__Problem__: Which lines of the entries below run from the one holding "The width and height of the screenshot is (719, 485)." to the one holding "Given: Select Index CFD in sidebar list", inclusive? Set down exactly those lines and no others.

(Source data)
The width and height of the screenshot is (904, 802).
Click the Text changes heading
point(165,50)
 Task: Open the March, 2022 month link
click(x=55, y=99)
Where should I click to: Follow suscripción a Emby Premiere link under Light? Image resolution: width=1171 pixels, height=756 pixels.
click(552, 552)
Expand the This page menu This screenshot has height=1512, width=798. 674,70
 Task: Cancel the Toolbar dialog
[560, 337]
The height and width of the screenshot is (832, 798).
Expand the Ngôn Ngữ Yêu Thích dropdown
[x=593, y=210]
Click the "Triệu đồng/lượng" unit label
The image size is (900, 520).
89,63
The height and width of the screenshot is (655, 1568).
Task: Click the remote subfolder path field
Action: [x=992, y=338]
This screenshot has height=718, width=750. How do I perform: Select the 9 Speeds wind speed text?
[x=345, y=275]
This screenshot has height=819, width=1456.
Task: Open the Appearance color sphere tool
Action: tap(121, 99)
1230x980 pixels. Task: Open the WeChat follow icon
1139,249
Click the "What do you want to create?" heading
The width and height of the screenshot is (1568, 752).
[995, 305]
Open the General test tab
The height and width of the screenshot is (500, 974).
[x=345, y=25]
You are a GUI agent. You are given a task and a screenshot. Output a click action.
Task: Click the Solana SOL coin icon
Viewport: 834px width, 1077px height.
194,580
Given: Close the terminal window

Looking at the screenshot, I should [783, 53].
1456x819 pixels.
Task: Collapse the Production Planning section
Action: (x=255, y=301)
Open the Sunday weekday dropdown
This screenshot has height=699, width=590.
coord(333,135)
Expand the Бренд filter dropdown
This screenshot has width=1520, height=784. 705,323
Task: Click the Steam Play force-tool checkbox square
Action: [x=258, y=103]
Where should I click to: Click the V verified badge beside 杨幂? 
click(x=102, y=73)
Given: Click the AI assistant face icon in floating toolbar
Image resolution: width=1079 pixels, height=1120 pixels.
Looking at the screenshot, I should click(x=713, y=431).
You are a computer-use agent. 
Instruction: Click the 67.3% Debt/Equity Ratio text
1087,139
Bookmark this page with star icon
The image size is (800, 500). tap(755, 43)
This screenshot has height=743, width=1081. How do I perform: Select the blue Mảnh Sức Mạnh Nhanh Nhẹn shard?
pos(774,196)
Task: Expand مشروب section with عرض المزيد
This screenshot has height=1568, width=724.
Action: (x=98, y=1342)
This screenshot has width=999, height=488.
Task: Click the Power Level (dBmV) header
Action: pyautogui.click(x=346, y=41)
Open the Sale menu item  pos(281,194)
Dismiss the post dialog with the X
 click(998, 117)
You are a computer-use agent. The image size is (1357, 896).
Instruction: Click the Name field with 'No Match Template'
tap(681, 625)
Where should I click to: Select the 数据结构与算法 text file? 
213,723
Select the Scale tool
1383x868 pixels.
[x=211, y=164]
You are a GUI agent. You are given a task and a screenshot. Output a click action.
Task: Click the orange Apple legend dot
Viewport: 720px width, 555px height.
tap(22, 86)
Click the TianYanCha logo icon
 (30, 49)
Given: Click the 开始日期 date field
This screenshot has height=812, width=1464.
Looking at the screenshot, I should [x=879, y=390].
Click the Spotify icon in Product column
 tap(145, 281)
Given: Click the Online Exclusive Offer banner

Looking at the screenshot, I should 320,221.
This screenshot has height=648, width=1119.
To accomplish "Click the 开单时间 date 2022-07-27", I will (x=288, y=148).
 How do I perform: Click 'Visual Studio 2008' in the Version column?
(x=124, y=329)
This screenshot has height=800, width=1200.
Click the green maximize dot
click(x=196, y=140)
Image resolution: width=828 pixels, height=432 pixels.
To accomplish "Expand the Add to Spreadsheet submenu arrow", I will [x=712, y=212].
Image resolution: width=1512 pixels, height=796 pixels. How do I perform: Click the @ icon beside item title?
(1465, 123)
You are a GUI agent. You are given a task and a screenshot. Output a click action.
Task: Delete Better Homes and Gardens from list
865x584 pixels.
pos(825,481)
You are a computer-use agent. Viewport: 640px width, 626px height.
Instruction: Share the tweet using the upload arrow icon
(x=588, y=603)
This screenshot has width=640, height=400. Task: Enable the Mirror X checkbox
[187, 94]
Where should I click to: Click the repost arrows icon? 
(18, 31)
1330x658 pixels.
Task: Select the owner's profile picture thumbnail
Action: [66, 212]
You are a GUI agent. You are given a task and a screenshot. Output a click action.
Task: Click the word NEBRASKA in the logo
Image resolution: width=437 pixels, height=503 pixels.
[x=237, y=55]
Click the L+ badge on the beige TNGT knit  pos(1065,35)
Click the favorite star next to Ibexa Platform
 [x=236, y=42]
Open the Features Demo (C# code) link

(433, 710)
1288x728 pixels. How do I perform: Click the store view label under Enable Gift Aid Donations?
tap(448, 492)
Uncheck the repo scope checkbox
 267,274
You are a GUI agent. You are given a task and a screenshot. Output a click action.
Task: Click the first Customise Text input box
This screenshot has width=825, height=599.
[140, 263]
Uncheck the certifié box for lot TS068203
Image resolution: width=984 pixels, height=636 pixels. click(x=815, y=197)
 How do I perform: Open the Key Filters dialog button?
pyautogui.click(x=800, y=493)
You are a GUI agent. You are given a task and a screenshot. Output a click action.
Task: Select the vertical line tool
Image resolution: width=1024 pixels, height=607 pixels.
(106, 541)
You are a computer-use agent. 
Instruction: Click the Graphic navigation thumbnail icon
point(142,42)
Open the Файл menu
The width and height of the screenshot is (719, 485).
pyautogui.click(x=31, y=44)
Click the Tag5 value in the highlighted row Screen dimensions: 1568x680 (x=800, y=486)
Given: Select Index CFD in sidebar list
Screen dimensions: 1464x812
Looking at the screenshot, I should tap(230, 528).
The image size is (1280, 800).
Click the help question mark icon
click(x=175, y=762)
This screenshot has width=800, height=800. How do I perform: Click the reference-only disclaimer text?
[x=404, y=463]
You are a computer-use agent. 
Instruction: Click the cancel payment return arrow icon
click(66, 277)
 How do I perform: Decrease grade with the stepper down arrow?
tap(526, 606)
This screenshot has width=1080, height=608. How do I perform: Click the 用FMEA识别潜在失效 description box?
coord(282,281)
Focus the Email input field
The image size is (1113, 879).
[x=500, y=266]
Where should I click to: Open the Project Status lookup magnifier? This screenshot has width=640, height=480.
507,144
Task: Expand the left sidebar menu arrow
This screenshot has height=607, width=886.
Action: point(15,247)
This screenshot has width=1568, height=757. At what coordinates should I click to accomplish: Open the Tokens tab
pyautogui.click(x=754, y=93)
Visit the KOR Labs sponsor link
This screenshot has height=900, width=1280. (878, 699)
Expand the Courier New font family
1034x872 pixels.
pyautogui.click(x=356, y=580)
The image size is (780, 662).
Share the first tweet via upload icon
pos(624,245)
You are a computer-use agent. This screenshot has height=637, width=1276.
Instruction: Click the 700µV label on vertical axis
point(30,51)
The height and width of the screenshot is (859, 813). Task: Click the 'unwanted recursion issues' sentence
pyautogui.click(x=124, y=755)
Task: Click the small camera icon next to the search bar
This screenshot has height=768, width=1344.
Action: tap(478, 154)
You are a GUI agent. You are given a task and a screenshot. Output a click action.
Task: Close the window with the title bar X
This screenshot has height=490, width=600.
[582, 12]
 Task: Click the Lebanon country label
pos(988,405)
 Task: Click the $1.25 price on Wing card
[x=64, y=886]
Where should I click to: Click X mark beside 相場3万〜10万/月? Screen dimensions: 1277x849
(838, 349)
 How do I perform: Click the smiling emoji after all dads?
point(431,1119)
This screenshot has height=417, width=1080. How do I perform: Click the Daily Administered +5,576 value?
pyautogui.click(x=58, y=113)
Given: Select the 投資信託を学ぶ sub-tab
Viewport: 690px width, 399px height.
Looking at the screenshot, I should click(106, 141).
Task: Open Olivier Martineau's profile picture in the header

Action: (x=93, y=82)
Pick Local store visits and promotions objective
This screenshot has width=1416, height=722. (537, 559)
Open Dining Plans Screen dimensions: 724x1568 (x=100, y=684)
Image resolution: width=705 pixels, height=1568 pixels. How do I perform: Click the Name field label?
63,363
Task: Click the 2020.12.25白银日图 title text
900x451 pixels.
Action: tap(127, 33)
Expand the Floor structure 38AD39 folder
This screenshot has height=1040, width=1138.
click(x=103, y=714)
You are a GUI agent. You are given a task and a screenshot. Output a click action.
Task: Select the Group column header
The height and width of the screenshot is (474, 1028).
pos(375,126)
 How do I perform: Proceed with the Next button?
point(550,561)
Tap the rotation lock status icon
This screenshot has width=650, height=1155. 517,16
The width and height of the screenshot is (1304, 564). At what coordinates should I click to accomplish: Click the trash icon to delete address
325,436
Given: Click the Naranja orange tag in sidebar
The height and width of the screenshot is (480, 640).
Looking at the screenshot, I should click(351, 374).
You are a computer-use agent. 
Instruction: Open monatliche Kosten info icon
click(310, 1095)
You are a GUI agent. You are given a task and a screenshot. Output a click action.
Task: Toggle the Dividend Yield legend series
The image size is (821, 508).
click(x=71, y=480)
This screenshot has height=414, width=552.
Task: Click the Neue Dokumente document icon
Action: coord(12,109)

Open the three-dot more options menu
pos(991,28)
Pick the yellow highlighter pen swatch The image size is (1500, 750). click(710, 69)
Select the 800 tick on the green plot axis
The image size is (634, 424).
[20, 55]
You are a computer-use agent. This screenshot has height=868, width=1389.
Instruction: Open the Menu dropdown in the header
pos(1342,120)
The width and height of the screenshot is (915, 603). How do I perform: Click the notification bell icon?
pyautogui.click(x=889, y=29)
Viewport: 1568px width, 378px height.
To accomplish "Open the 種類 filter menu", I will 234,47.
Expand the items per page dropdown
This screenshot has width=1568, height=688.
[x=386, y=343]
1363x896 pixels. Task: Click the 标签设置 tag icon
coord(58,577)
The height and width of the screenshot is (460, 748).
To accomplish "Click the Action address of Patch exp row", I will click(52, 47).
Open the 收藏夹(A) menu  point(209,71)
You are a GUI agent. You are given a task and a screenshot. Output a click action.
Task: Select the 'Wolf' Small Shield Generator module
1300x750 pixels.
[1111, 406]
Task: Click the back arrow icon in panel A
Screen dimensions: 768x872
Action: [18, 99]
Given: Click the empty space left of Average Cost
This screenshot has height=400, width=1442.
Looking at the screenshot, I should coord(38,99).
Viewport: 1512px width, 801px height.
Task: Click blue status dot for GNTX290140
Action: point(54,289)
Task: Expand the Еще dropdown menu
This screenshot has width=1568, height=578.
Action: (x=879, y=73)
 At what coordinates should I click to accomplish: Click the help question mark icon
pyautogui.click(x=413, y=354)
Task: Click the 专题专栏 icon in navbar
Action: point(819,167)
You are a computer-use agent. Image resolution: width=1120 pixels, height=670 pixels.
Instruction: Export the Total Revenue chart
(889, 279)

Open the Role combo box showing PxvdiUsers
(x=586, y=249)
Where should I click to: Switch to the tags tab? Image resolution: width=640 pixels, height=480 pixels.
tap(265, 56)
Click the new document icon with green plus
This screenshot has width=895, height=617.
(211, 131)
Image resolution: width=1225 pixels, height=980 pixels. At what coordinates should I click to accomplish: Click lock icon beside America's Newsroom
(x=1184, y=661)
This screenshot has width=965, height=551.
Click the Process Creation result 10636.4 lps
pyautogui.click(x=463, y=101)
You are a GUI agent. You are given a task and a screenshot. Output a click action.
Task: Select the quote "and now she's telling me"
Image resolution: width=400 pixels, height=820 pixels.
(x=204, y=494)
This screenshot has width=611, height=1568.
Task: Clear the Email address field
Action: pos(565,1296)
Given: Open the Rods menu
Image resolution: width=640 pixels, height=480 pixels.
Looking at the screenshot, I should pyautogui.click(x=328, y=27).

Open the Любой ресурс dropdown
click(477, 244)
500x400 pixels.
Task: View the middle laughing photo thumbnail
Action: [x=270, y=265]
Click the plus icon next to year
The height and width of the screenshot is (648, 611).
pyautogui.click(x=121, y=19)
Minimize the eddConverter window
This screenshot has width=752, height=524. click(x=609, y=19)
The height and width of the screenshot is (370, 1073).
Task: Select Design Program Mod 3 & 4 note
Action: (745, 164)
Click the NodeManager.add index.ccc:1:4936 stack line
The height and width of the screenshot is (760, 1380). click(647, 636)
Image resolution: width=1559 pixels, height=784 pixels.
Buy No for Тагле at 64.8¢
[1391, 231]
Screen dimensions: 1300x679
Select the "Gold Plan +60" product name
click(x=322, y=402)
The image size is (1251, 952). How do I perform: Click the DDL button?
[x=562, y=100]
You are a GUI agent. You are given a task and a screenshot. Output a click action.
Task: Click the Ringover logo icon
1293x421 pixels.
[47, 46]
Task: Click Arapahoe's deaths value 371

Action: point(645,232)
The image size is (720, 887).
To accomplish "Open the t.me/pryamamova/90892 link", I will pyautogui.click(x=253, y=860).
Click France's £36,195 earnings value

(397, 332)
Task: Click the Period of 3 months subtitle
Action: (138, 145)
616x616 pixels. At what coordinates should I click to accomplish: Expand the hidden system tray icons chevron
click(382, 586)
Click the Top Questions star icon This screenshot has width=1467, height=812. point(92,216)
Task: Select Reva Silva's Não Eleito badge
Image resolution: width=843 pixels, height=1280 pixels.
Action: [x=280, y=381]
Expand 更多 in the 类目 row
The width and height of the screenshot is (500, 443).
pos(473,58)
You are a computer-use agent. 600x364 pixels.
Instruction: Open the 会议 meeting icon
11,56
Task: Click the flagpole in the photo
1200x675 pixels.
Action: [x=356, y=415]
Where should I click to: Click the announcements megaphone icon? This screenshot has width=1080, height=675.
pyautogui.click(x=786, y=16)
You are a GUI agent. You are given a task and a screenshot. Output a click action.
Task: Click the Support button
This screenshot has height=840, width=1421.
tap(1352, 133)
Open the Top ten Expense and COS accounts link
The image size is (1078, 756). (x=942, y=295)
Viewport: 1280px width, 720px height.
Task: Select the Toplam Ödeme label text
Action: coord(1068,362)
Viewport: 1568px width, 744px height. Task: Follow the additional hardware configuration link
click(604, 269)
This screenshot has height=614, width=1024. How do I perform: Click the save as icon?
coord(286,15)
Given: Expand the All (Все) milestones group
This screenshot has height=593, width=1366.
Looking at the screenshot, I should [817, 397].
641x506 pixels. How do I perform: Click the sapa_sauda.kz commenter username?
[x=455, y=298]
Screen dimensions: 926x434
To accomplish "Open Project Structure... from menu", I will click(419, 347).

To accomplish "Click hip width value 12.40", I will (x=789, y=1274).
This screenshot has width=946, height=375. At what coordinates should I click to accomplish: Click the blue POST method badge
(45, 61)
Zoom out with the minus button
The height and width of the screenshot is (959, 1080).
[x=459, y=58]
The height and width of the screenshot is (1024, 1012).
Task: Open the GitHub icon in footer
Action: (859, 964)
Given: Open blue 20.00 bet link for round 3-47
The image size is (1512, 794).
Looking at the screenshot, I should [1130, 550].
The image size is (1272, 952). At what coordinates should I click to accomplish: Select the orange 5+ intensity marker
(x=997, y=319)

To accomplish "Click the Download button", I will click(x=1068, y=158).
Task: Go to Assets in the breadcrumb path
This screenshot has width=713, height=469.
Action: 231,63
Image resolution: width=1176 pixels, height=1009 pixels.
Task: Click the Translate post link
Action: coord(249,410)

__Completed task__:
The width and height of the screenshot is (719, 485).
pyautogui.click(x=31, y=44)
Click the Tag5 value in the highlighted row Screen dimensions: 1568x680 (x=800, y=486)
Given: Select Index CFD in sidebar list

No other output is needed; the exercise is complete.